- Born: April 20, 1926 St. Catharines, Ontario, Canada
- Died: September 5, 2000 (aged 74)
- Occupation: Journalist
- Years active: 1950–2000
- Awards: Elmer Ferguson Memorial Award

= Jack Gatecliff =

Canadian sports journalist, ice hockey and lacrosse player

Jack Gatecliff (April 20, 1926 – September 5, 2000) was a Canadian sports journalist, ice hockey and lacrosse player. He was awarded the Elmer Ferguson Memorial Award by the Hockey Hall of Fame in 1995. He is also an inducted member of the St. Catharines Sports Hall of Fame, Canadian Lacrosse Hall of Fame, and Buffalo Sabres Hall of Fame. In 1996, the Garden City Arena was renamed to honour him.

==Early life==
Gatecliff was born in St. Catharines, Ontario on April 20, 1926. He attended Queen Alexandra Middle School growing up.

==Career==
Gatecliff played lacrosse and hockey growing up.

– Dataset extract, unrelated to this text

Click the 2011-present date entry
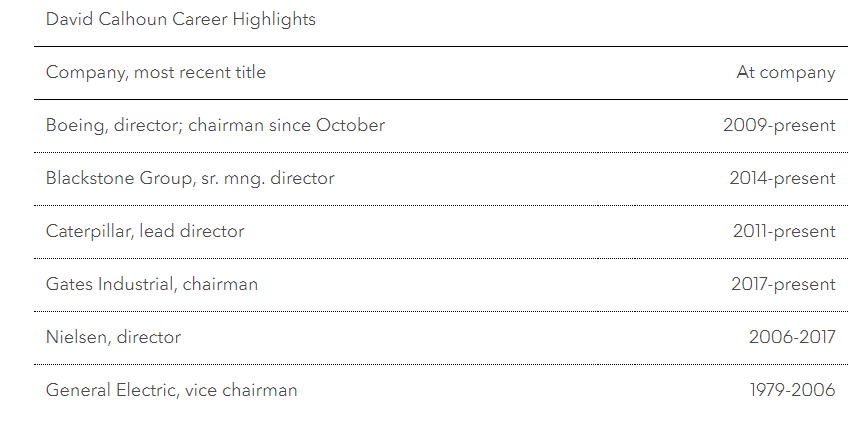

He was a member of the St. Catharines Falcons Junior A hockey team as a youth and of the St. Catharines Athletics at the age of 18. As a member of the team, Gatecliff won the 1944 Mann Cup Championship. In 1947, Gatecliff moved to Scotland to play hockey for the Paisley Pirates. While in Scotland, Gatecliff decided to pursue a career in journalism and returned to Canada with a job at the St. Catharines Standard.

In 1950, Gatecliff began a sports column titled "Through the Sports Gate" which focused on local sports. He was shortlythereafter promoted to executive sports editor, a position he stayed in until his retirement. Beginning in the 1970s, Gatecliff focused sportswriting on the Buffalo Sabres organization. In 1972, Gatecliff was inducted into the Canadian Lacrosse Hall of Fame. After the 1983–84 American Hockey League season, Gatecliff was awarded the James H. Ellery Memorial Award for outstanding media coverage of the American Hockey League. Following this, he received the Bob Reinhart Memorial Award from the St. Catharines Chamber of Commerce for community service. Gatecliff was also a track announcer at the Merrittville Speedway after broadcaster Rex Stimers retired.

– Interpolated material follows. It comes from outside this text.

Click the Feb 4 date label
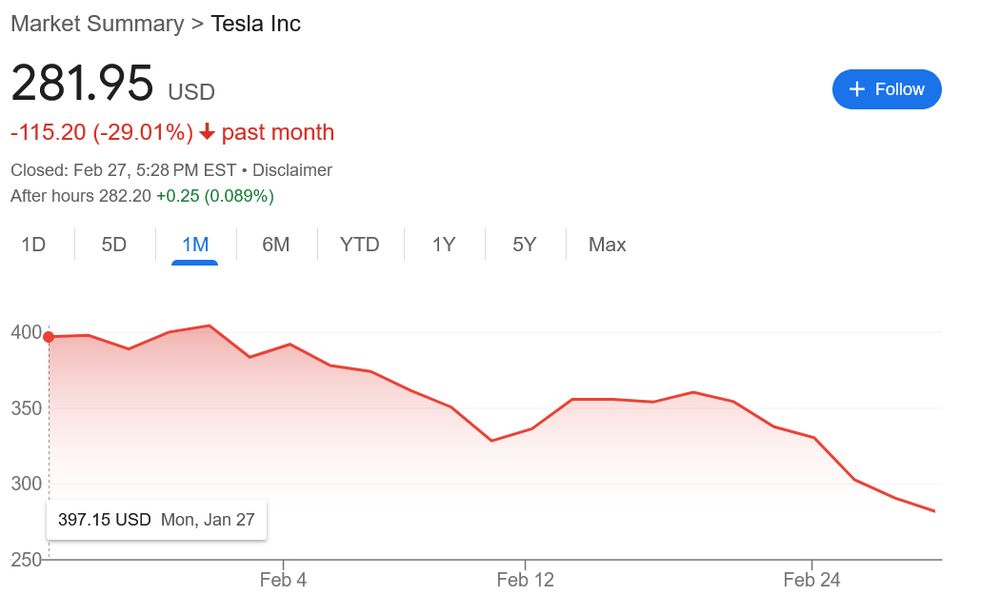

In 1990, Gatecliff helped found the St. Catharines Sports Hall of Fame along with Joe McCaffrey, Ellard O'Brien, Archie Katzman and Bill Stevenson. At the time of his retirement in 1991, the St. Catharines Standard sports department unveiled the Jack Gatecliff Award which is presented to the area person judged to have demonstrated an especially high level of dedication to sports.

He was awarded the Elmer Ferguson Memorial Award by the Hockey Hall of Fame in 1995. The following year, the Garden City Arena was renamed Jack Gatecliff Arena. However, in 2007, the arena was renamed the Gatorade Garden City Complex. Prior to the opening of the Meridian Centre in 2014, the city of St. Catharines dedicated a chair in his honour.

Later, in 1998, Gatecliff was inducted into the Buffalo Sabres Hall of Fame. He continued to write for the St. Catharines Standard until his death on September 5, 2000, from cancer.

==Personal life==
Gatecliff met his wife Alice McDonald Noble while in Scotland and the two married on September 18, 1948. Alice worked for the St. Catharines Standard as a proof reader before retiring following the birth of their son.